Seeing a mobile device with a physical keyboard may not be the ideal way to capture the attention of this generation… But the BlackBerry KEY2 may just change that!

It’s true that the BlackBerry of old did not keep up with trends, became uncool, and died a slow and painful death. In 2013, we even felt compelled to advise everyone to avoid its phones completely because we weren’t sure the company would survive.

Today, the situation is different. BlackBerry’s old operating system no longer exists, and it doesn’t make smartphones itself anymore. The Key2 was made by TCL under the BlackBerry brand, and it’s powered by the latest version of Google’s Android. BlackBerry adds in a few productivity apps, and some work-friendly DTEK security software, which quietly runs in the background. 

It’s odd seeing a BlackBerry phone in 2018, with that same QWERTY keyboard you might remember from 2008. Physical keyboards are so rare these days, it’s hard to find one that isn’t in a bargain bin with a pile of flip phones.

It’s been a while since we’re tapped on real keys, so it took some getting used to, but typing on a real keyboard has its benefits. The buttons are backlit and about 20 percent bigger than last year’s model so there was plenty of space for my thumbs. Once we got into the groove, we found that the physical keys to be more precise. The only regular trouble we had was remembering where the Alt key was, so we could select letters and punctuation.

Though it’s mostly straightforward, the keyboard holds a few secrets. For instance, the spacebar hides the phone’s fingerprint sensor— we can’t think of a more appropriate spot for it, right there on the Key2’s chin. You can also slide your finger up, down, left, or right on the surface of the keyboard to scroll through pages, which can be very handy. Lastly, if you choose, you can map any app to every one of the QWERTY keys on the keyboard. 

The biggest drawback of this BlackBerry’s design? The keyboard eats into real estate usually reserved for screen space. Its 4.5-inch 1,620 x 1,080 pixel LCD screen is just big enough that it doesn’t cause headaches. You have enough screen space to watch videos, play games, and use apps without feeling too boxed in, but you notice it.

The Key2 is surprisingly comfortable to hold, and seems very durable. Unlike many devices, it’s designed to take a fall. The frame is made of aluminum, which extends out from the screen’s edges, likely protecting it from cracks and scrapes better in the event of a light drop.

The only thing missing is waterproofing—so don’t take it for a swim.

It’s been a while since we’ve gotten excited about a phone’s battery life, but the Key2 is a phone that can legitimately get two full days of juice on light to medium use. With our use, it rarely had less than a 40 percent charge by 11 p.m. and we’ve left it unplugged some nights because we were confident it would still be alive to play the alarm come the morning.
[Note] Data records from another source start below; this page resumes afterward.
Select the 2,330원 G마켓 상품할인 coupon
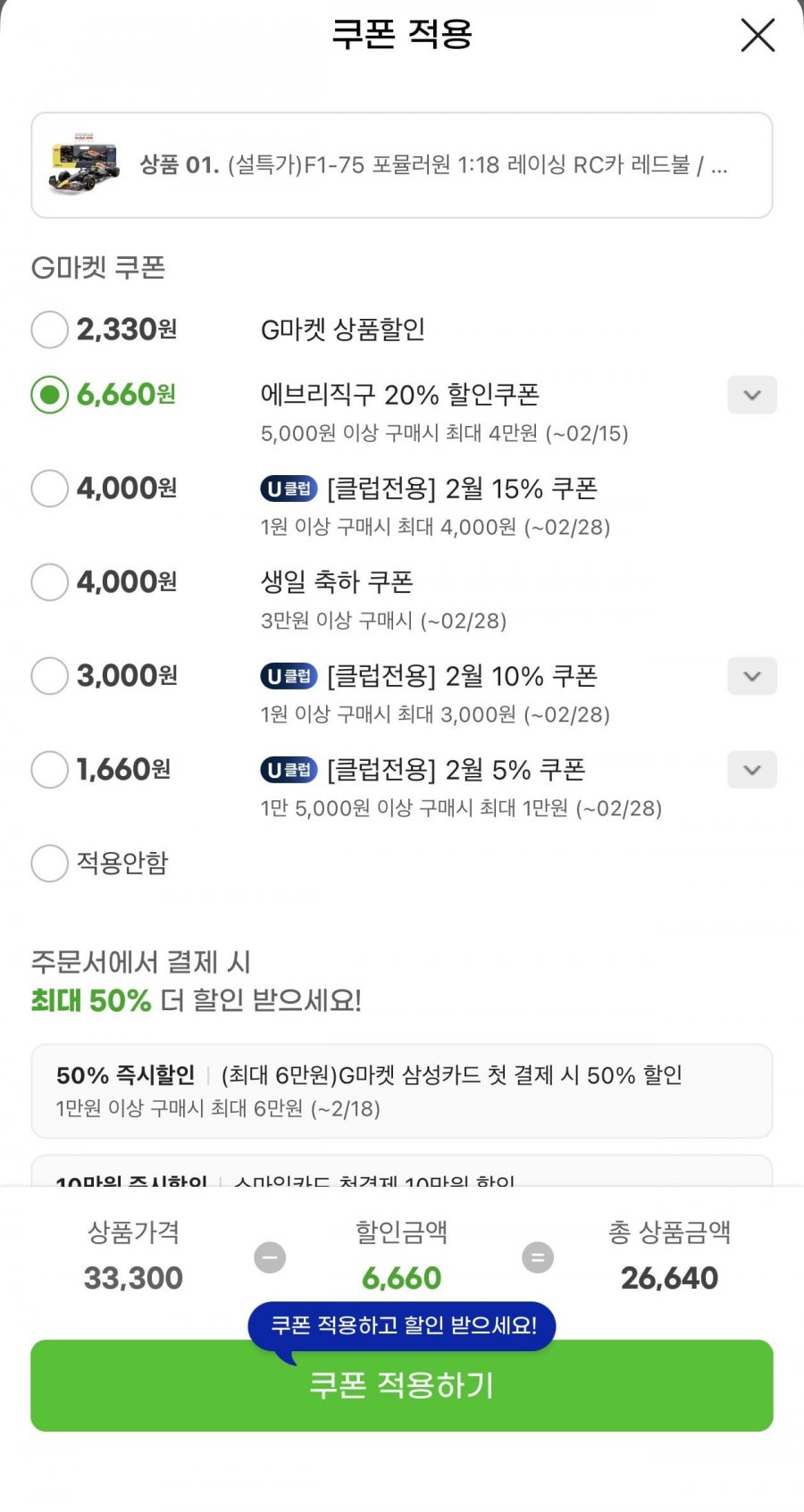50,330

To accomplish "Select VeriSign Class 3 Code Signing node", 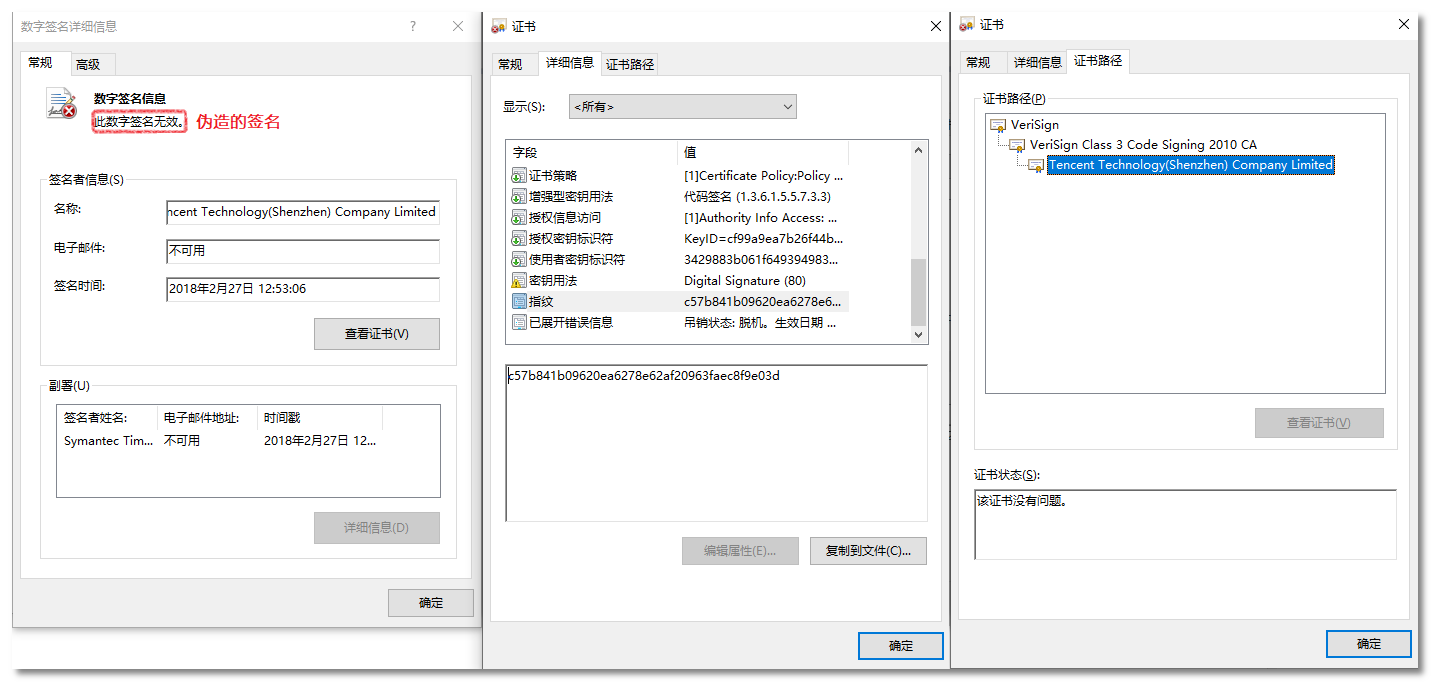I will point(1143,145).
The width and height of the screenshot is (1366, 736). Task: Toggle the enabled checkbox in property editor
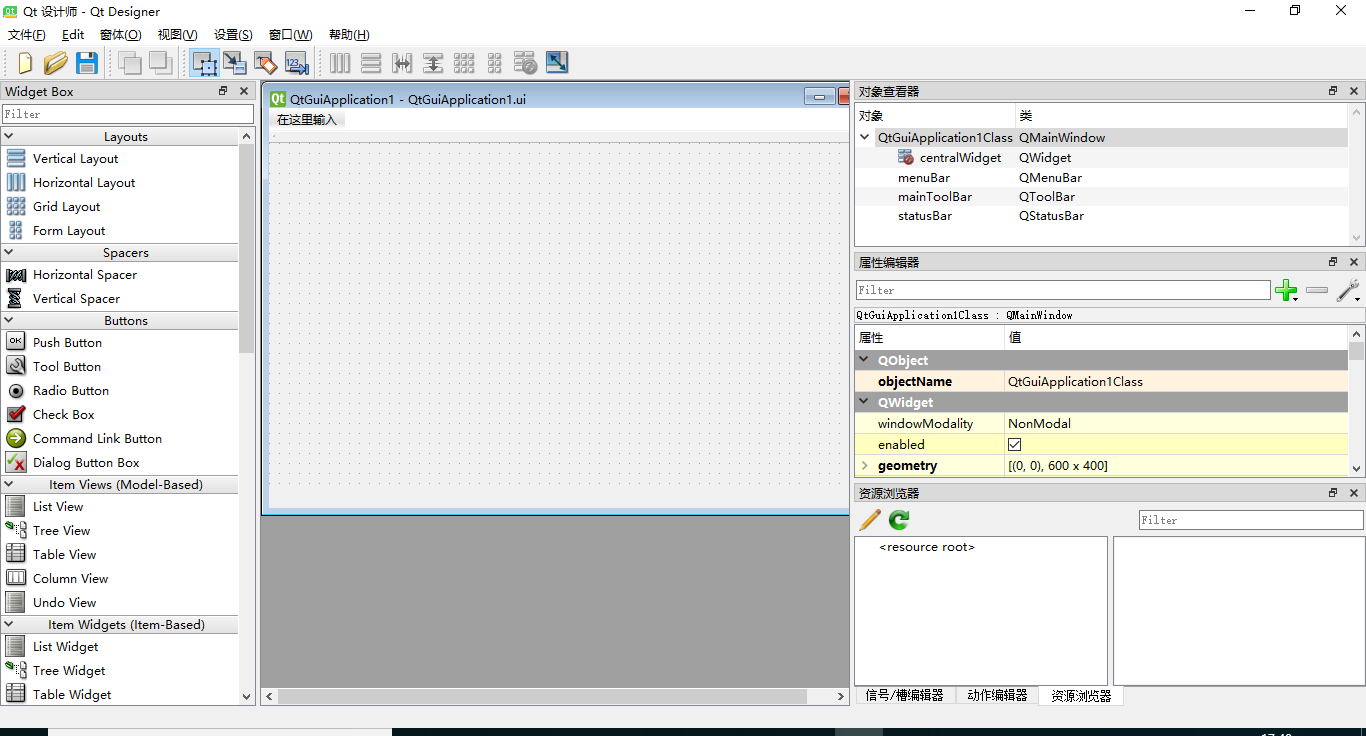coord(1014,444)
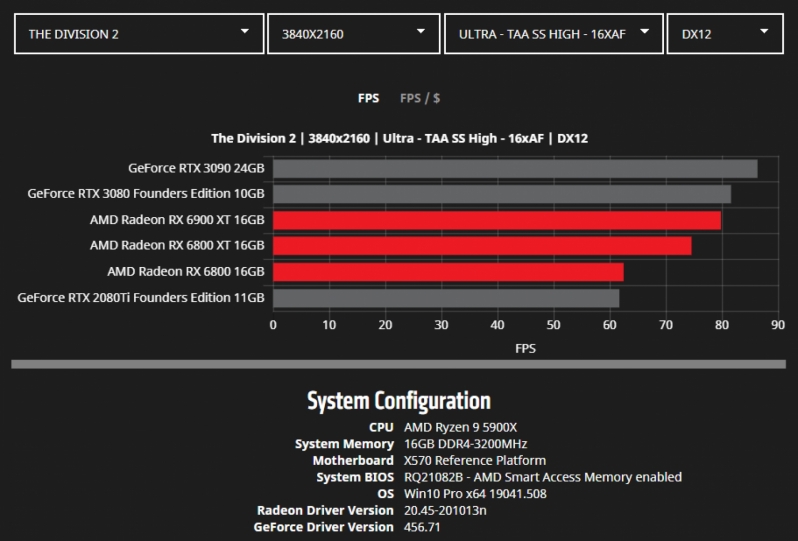Click the GeForce RTX 3090 24GB label text
Screen dimensions: 798x541
pyautogui.click(x=196, y=168)
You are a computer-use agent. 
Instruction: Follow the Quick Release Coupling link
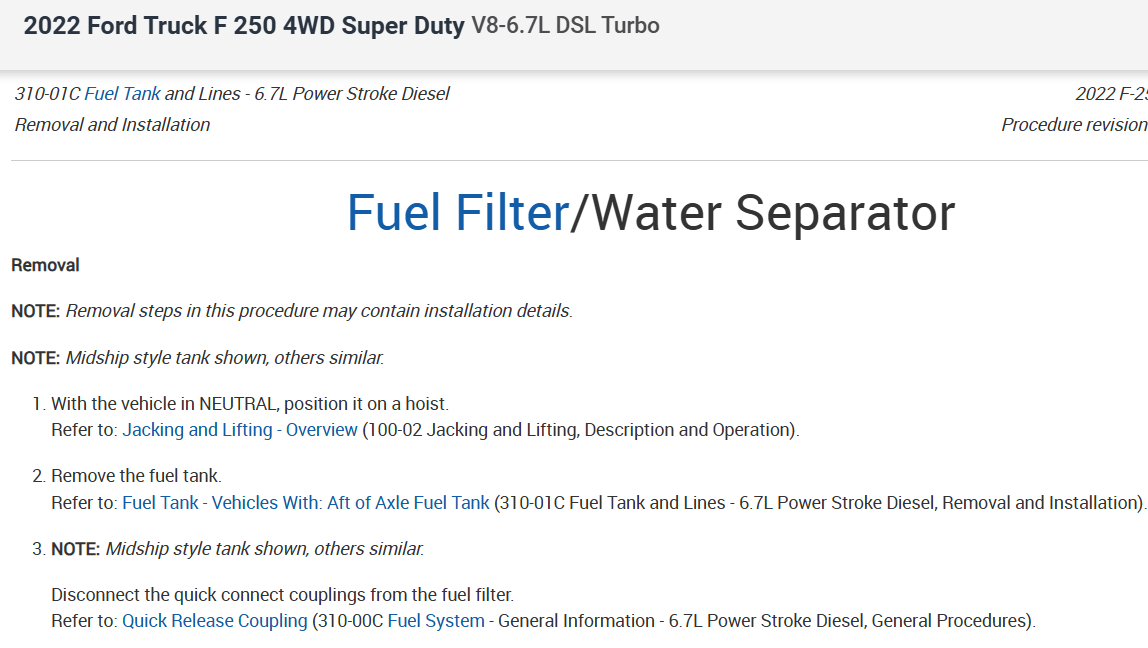click(x=214, y=621)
This phone is the cure for your smartphone range anxiety.

The mid-range Qualcomm Snapdragon 660 processor doesn’t impress on paper, but we haven’t noticed any slowdown, likely thanks to the generous 6GB of RAM. Still, this isn’t the phone to buy if you play graphically-intense games. The 64GB of file storage in the regular model should be enough for many, especially since you can buy a MicroSD card to give your media and apps more elbow room.
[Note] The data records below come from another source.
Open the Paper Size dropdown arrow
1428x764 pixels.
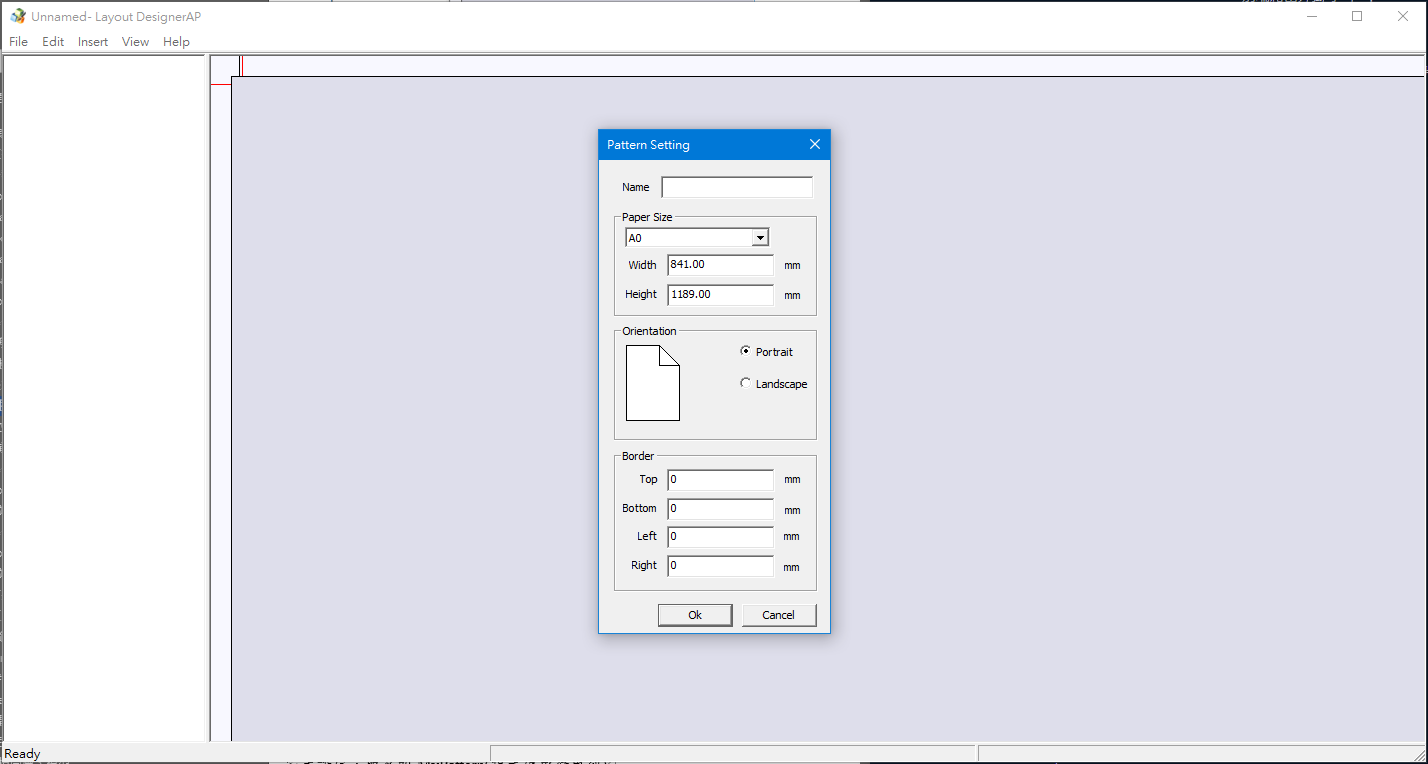(760, 238)
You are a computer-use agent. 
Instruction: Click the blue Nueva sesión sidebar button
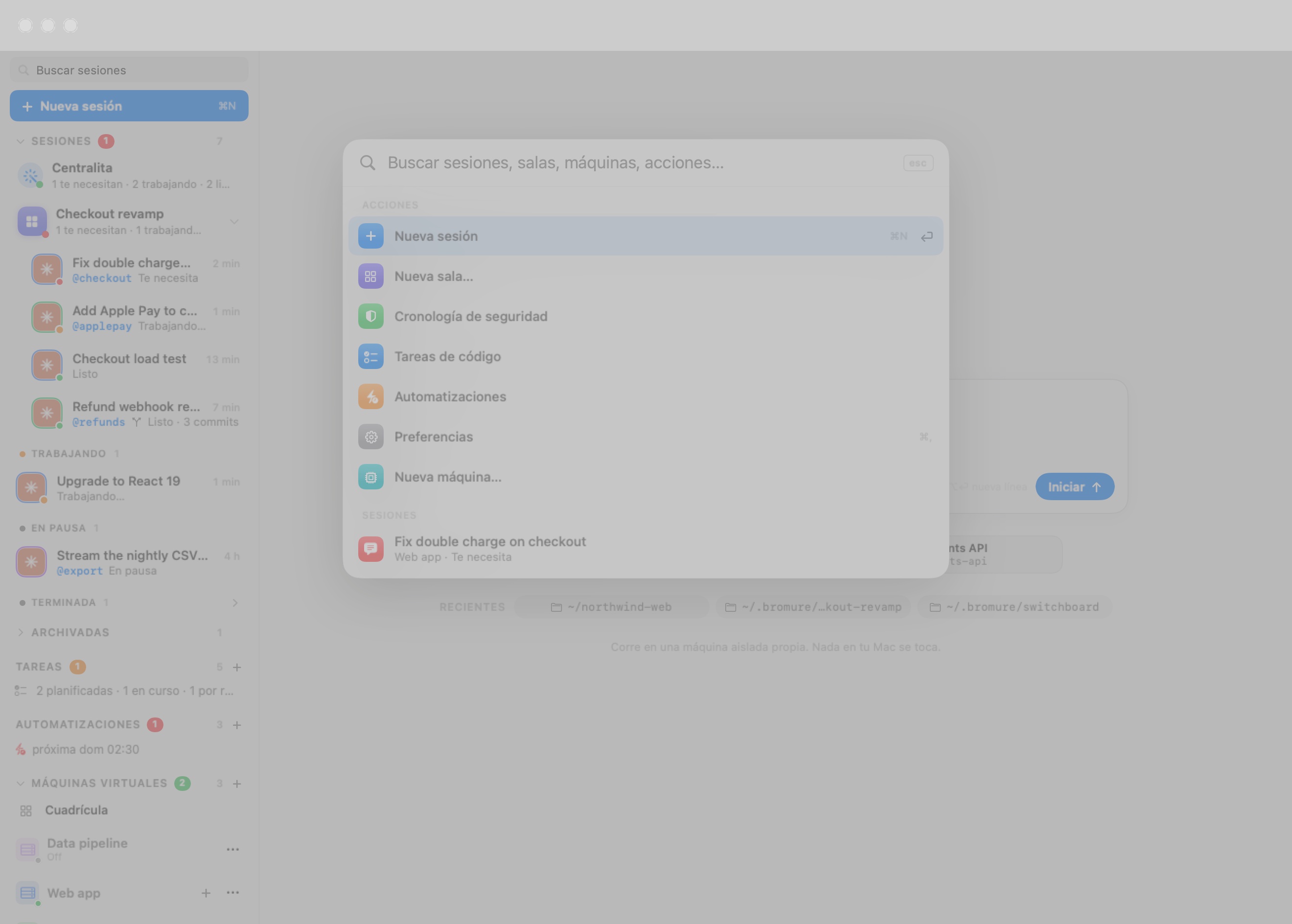129,106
The Key2 is not the phone that will put BlackBerry cameras on the map. The dual 12-megapixel rear cameras are adequate enough outdoors. The second rear camera allows you to zoom 2x and there is a basic portrait mode, but these extra features don’t usually lead to better photos.

Low light is tough for the Key2’s camera. We managed to snap a couple decent fireworks shots, but many night shots came out grainy, and soft. The 8-megapixel selfie cam had more trouble in the dark, making skin tones look horribly discoloured. Don’t buy the Key2 for its camera, but if photos aren’t your top concern, don’t rule it out, either.
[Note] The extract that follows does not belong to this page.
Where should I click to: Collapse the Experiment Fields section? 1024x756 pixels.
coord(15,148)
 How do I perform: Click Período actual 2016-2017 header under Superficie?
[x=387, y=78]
The Key2 is not for everyone, and that’s OK. You have to be willing to spend time re-learning how to type, and be okay with the quirks and shortcomings.

Even though we’ve had a lot of joy with this device, the keyboard does shrink the screen considerably, and the phone isn’t waterproof. Quite a hefty price tag as well for a phone with a mid-range processor in it. If you long for the days of tiny, clicky physical phone keyboards long past, you might like it, too.